Published in 2023
9 hours and 54 minutes
Padma Viswanathan is a playwright, fiction writer and journalist. Her short fiction has appeared in journals including New Letters, Subtropics, and The Malahat Review, and she took first prize in the 2006 Boston Review Short Story Contest. Her novel, The Toss of a Lemon, has been published in six countries, made bestseller lists in three, and shortlisted for the Commonwealth Writers’ Prize (Canada and the Caribbean) and the Amazon.ca Best First Novel award.
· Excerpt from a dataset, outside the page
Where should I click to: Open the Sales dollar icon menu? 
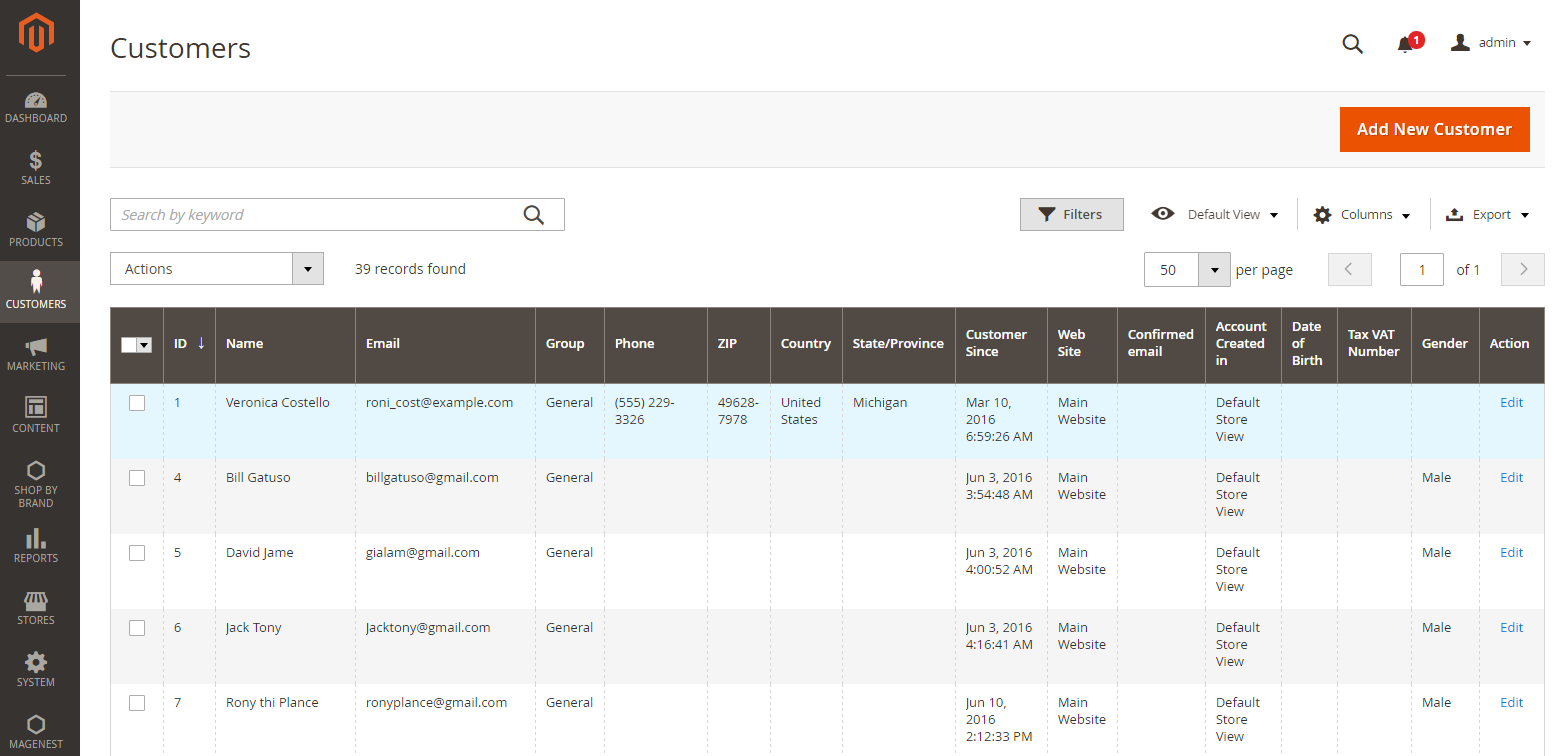coord(36,168)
Personal details: her husband, Geoffrey Brock, a poet and literary translator, lured her away from Montreal, where she was living when they met. She followed him to San Francisco; he followed her to Tucson; there was some dilly-dallying in India, Brazil and Italy. Now, they’re settled in Fayetteville, Arkansas, where they are raising their two kids.
What is this book about?
From the Scotiabank Giller Prize finalist, a gripping exploration of class, race, friendship, sexuality, what an author owes her subject and what it means to be a good person—all wrapped up in a riveting Canadian true crime story.
Padma Viswanathan was staying on a houseboat on Vancouver Island when she struck up a friendship with a warm-hearted, working-class queer man named Phillip. Their lives were so different it seemed unlikely to Padma that their relationship would last after she returned to her usual life. But, that week, Phillip told her a story from his childhood that kept them connected for more than twenty years.
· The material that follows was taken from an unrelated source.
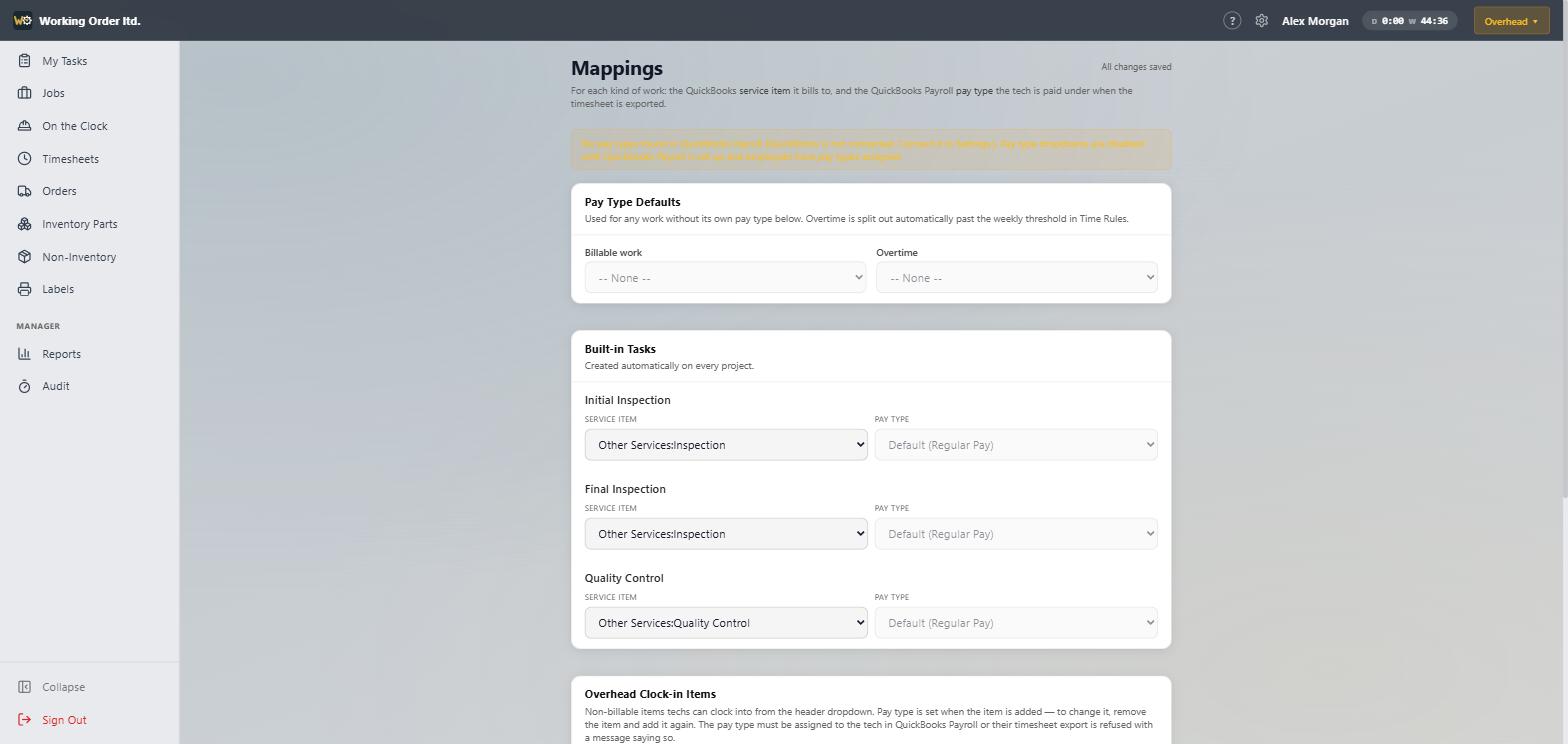Open the Reports manager page
Image resolution: width=1568 pixels, height=744 pixels.
(61, 354)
Phillip was the son of a severe, abusive man named Harvey, a miner, farmer and communist. After Phillip’s mother left the family, Harvey advertised for a housekeeper-with-benefits. And so Del, the most glamorous and loving of stepmothers, stepped into Phillip’s life. Del had hung out with Fidel Castro and Che Guevara in Mexico City before the Cuban revolution; she was also a convicted bank robber who had violated her parole and was suspected in her ex-husband’s murder. Phillip had long since lost track of Del, but when Padma said she’d like to write about her and about his own young life, he eagerly agreed. Quickly, though, Padma’s research uncovered hidden truths about these larger-than-real-life characters. Watching the effects on Phillip as these secrets, evasions and traumas came to light, she increasingly feared that when it came to the book or the friendship, only one of them would get out of this process alive.
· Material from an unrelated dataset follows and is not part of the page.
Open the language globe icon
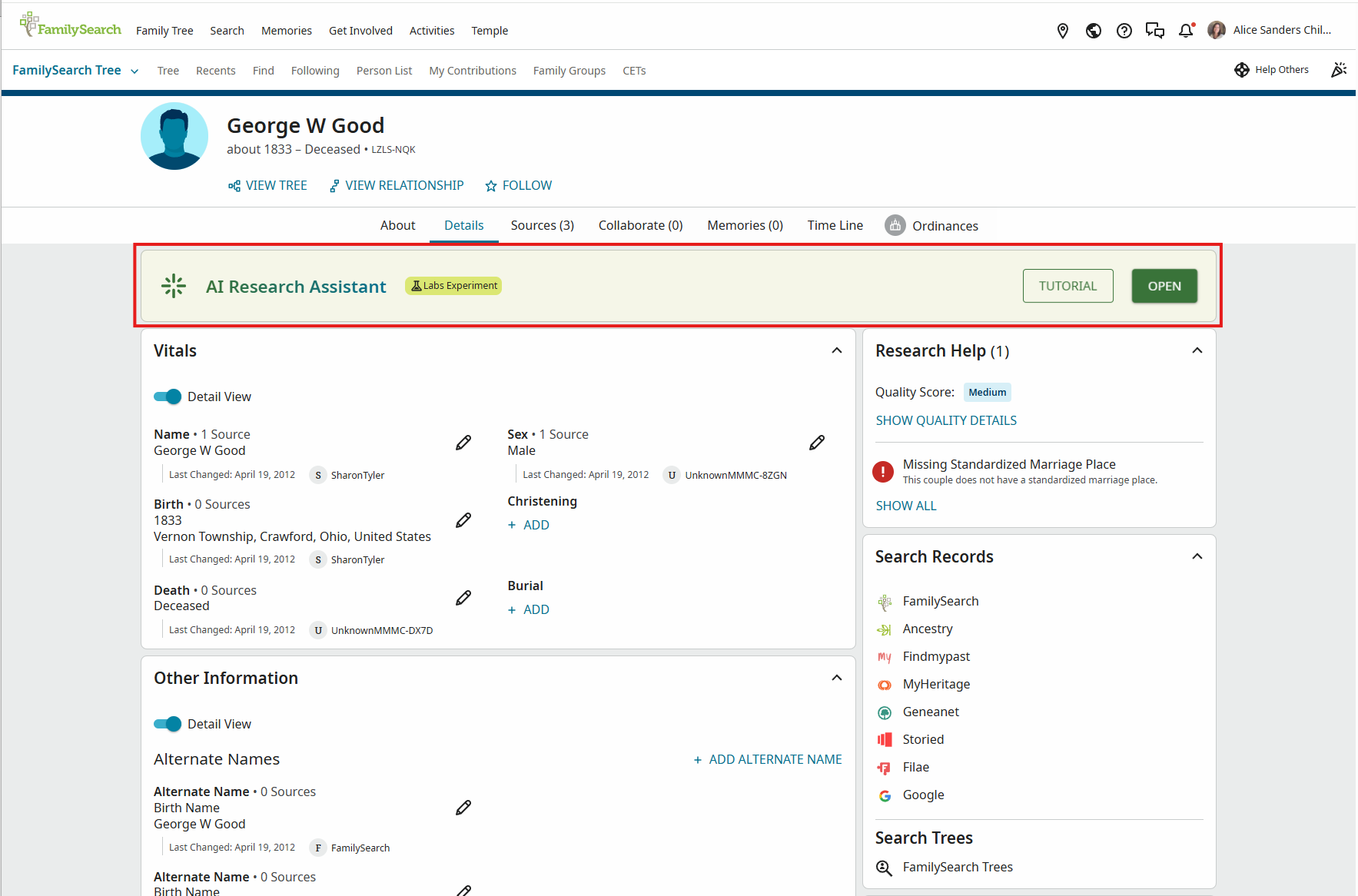Screen dimensions: 1358x896 point(1094,31)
In this unforgettable memoir, Padma reflects on the joys and frictions of this strange journey with grace, humour and poetry, including original readings of Hans Christian Andersen fairytales and other stories that beautifully echo her characters’ adventures and her own. Like Every Form of Love is that rare thing: an irresistible literary thriller that twists and turns, delivering powerful revelations, right to the very end.